Она уговаривает себя потерпеть, убеждает, что надо ждать и счастливые дни непременно вернутся. «Знаю, уверена, что если ждать терпеливо — дождусь, но не могу ждать, боюсь, панически боюсь, не хватит сил ждать. Нечем заполнить долгие зимние вечера, нечем оживить серые осенние дни. Все где-то потеряла летом, когда на солнышке грелась, ничего про запас не оставила».
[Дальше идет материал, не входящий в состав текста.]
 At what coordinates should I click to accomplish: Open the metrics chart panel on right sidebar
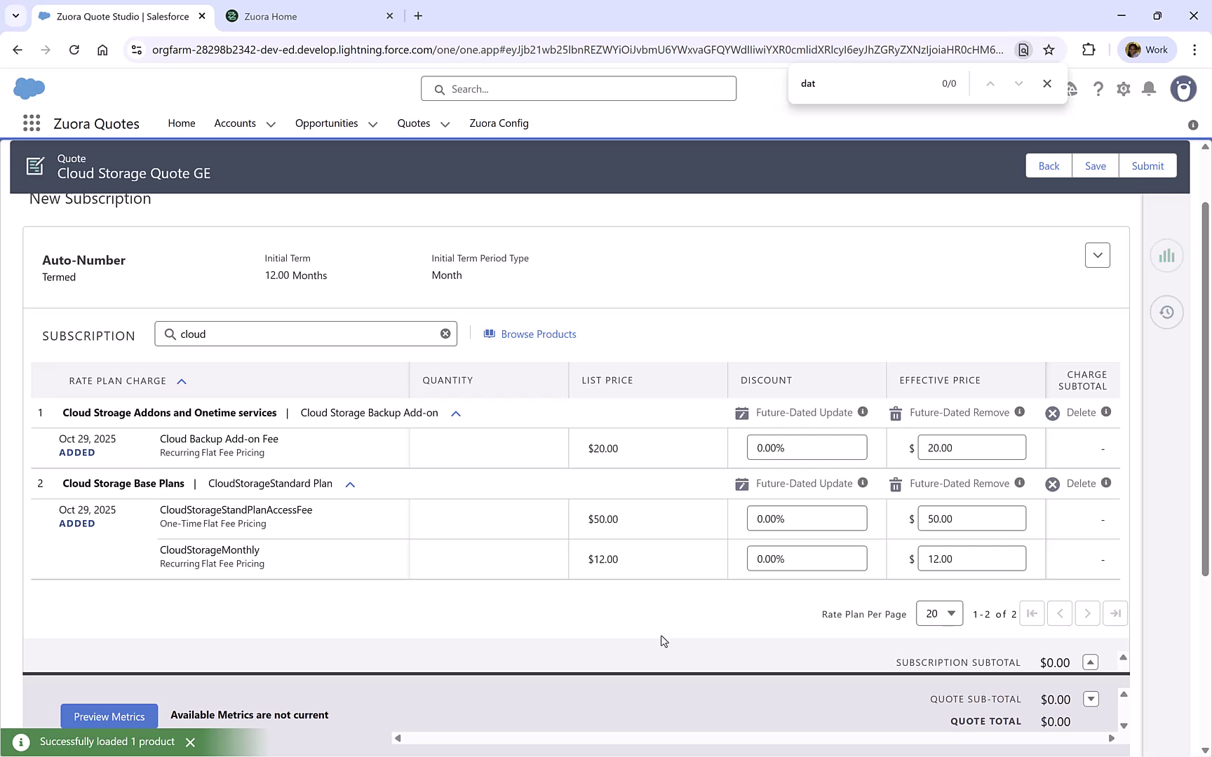pos(1166,255)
Тем временем пошли слухи о том, что Дункан увозит Есенина в Европу, и они больно ударили по сердцу Гали Бениславской. Тем более, что в Москве поговаривали, будто Есенин иикогда не вернется в Россию. Какие черные слова ложатся на страницы ее дневника: «Быть может, больше не увижу его до отъезда — а может — никогда? И никогда он не узнает, что не было ничего, чего бы я не сделала для него, никогда не оглянется на меня, так бесцельно и мимоходом сломанную им. А я не могу оторвать взгляда от горизонта, скрывшего его. И все же мне до боли радостна эта обреченность, и ни на что я ее не променяла бы».

И вот рубеж. «Завтра уезжает с ней. «Надолго», как сказал Мариенгоф. Хотела спросить: «И всерьез?» Очевидно, да. И я все пути потеряла — беречь и хранить для себя, помня его, его одного?»